Both philosophers, I mean Derek and Cheerskep, seem to..."

My gracious, William, I think it cruel and wicked of you to stigmative both
Derek and philosophy by calling Derek a philosopher.

You write:
"in fact, we never have any control over the hearer's response."

Sure we do. And you believe we do, or you'd never bother to post anything on
the forum. The word that earns your statement an 'F' is 'any'. If we take
pains to be as clear as we can, we "communicate" more serviceably than if we
just
slap down any old lingo.

We're all a bunch of slow learners on this forum, William, but over time we
do learn. You grouse about my traffic cop role on the forum's thruways and
dead-ends of language, but I'm confident at least some listers will now
occasionally spot confusions -- on the forum and in other reading of theirs --
that they
wouldn't have without my countless warning-tickets. One lister I can say with
surety is not as bad as he was before all this pulling-over of reckless
drivers is. . .Cheerskep.

WC: "Cheerskep seems to want to exclude lyrical, descriptive, metaphorical
language". Not so, you ungrateful villain. E.G. note all the metaphorical
stuff
in the previous paragraph. Rhetorical metaphor can often be helpful in quickly
conveying a notion with a minimum of verbiage. Incidentally, I think your
Cinderella's shoe image has some cherishable elements, but I suggest you have
it
backwards.   Usually we work to find the words (the shoe) that fit the notion
(the foot).

And you mustn't say I'm against descriptive language. I repeatedly ask
listers -- and myself -- to please describe the notion lying behind key words.
"Lyrical" writing is not intrinsically opaque, but if the following is your
idea
of "lyrical", then, yeah, I'm agin it (as traffic cop, I'd say your driving in
the dark without your lights on):

"I've never felt that art should be defined but instead
symbolized in the form of art propositions through
self-reflective experiences and projected
inclinations." -- WC

You write:
"I suspect the fundamental cognition is
> pictorial.  We sense pictures and then try to clothe
> them in words...while they act like restless kids."
>
It may be for you, given that you're a gifted visual artist. It's not for me.
Note: This time you got the image right: the body is the notion, and we
struggle to find the apparel (the words). And I like your "kids" image. Kids
and
notions are indeed indeterminate, indefinite, multiplex and transitory.
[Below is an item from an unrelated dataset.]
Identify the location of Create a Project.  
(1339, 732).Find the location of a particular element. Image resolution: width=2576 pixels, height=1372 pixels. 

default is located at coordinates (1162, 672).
WC: "Thus Cheerskep gives himself wiggle room, saying that
more than one word might be serviceable but deep down
he'd prefer it was unnecessary.

"I wish you guys would get it settled.  Is the tennis
ball of reality in the subjective court or the
objective court?  Or is it the net that defines
reality?"

I gotta admit, William, judging from those two paragraphs you yourself seem
in no danger of learning anything from me.   You make me want to change my
traffic-cop image. I think I'm more like the school's street-crossing guard
trying
to protect the kiddies from recklessly speedy ideas.